* Exercise details *
All lines from the one containing "Open the Actions tab" through the end of the data below must be reproduced exactly, and no others.

* Data extracts *
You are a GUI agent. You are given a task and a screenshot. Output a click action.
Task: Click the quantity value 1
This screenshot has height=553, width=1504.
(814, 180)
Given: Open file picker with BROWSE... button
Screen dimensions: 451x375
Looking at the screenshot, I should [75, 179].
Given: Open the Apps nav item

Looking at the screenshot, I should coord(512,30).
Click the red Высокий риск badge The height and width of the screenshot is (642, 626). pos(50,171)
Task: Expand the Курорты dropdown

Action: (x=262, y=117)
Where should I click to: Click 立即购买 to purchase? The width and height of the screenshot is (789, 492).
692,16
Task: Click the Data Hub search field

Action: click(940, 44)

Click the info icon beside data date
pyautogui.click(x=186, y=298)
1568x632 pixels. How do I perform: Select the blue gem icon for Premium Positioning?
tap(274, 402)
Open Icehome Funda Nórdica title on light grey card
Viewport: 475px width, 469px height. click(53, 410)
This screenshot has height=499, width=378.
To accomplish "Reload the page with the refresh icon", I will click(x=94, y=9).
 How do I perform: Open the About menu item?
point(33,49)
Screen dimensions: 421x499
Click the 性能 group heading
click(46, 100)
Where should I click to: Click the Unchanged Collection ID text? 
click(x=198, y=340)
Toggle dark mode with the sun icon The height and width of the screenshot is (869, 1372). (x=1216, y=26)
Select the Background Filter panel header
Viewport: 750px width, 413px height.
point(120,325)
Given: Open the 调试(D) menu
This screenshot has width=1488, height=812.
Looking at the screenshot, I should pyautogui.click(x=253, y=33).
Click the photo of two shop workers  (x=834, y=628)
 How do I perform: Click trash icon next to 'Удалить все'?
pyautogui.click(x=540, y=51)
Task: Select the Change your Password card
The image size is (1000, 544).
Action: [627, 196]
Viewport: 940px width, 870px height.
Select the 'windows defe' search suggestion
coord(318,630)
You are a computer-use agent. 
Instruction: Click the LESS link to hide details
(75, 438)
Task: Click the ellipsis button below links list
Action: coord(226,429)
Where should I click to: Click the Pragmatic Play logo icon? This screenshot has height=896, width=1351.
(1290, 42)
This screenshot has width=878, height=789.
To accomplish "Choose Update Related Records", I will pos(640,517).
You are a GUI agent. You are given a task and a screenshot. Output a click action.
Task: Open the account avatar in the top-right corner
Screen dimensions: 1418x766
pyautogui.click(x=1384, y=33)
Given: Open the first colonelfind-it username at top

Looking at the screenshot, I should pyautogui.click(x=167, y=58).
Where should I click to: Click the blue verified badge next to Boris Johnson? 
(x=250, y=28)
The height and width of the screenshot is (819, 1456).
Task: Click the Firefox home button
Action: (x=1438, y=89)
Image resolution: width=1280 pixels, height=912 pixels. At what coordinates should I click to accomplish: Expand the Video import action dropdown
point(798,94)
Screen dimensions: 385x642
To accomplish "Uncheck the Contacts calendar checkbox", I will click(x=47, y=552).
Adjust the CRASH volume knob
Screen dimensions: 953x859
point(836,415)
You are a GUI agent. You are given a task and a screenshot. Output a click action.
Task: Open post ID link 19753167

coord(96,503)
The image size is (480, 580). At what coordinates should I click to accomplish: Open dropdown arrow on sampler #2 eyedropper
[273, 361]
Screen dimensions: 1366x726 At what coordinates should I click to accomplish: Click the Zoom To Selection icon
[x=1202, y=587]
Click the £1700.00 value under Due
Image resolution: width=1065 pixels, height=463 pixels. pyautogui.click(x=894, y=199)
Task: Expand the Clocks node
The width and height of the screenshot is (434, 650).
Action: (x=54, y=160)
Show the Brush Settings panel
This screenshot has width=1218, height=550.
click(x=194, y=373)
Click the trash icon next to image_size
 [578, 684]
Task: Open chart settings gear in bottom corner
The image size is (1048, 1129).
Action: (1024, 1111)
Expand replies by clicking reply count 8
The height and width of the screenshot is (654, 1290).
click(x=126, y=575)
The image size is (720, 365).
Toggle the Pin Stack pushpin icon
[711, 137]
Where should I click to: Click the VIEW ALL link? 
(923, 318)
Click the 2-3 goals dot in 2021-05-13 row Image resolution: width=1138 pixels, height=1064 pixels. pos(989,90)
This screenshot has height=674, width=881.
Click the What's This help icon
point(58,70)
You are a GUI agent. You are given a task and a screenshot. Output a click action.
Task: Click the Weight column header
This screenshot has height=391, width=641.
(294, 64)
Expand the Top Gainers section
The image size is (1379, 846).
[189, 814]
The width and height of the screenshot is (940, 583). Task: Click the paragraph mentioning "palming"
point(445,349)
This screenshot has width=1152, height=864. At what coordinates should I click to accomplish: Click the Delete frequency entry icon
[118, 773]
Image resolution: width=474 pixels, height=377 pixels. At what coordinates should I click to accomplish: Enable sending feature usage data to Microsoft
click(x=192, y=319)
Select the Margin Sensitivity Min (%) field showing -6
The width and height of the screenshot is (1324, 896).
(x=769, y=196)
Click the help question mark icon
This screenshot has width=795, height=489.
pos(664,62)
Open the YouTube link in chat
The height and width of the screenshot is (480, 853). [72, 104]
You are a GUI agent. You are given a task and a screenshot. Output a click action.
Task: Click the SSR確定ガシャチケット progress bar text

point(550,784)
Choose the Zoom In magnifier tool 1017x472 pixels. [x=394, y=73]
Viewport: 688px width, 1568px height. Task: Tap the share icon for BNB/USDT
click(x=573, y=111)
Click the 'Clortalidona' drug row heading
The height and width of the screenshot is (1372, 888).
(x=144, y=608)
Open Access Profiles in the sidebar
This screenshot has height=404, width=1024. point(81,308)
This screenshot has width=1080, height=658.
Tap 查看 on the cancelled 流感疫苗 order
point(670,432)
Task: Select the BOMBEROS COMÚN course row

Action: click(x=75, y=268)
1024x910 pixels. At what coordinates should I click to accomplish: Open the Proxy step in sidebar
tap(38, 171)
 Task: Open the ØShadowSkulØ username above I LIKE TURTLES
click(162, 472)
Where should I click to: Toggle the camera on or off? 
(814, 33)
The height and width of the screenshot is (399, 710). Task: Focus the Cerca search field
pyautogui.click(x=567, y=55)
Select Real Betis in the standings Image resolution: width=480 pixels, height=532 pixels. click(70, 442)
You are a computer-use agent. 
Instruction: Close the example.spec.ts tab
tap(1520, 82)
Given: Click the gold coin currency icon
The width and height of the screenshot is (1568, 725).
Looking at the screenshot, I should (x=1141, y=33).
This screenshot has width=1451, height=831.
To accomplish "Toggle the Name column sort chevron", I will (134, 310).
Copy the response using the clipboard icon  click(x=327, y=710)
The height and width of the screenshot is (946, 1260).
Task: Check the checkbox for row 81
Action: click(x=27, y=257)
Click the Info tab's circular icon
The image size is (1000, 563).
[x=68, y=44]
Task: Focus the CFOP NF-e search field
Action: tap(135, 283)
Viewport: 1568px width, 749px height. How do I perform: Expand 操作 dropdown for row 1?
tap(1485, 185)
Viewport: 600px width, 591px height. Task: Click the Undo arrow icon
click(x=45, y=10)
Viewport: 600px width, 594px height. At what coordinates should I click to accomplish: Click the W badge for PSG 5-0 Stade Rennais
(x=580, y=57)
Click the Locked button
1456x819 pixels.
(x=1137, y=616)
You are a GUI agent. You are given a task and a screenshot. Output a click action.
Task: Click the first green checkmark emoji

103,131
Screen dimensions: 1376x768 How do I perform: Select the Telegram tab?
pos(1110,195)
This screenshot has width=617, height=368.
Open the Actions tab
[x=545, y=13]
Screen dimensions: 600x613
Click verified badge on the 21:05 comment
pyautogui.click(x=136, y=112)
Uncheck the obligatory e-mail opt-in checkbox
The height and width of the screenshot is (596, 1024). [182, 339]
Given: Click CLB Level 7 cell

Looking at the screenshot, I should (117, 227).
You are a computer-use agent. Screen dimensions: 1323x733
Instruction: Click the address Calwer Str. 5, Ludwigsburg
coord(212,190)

* Reply to the exercise *
Open the Actions tab
[x=545, y=13]
Screen dimensions: 600x613
Click verified badge on the 21:05 comment
pyautogui.click(x=136, y=112)
Uncheck the obligatory e-mail opt-in checkbox
The height and width of the screenshot is (596, 1024). [182, 339]
Given: Click CLB Level 7 cell

Looking at the screenshot, I should (117, 227).
You are a computer-use agent. Screen dimensions: 1323x733
Instruction: Click the address Calwer Str. 5, Ludwigsburg
coord(212,190)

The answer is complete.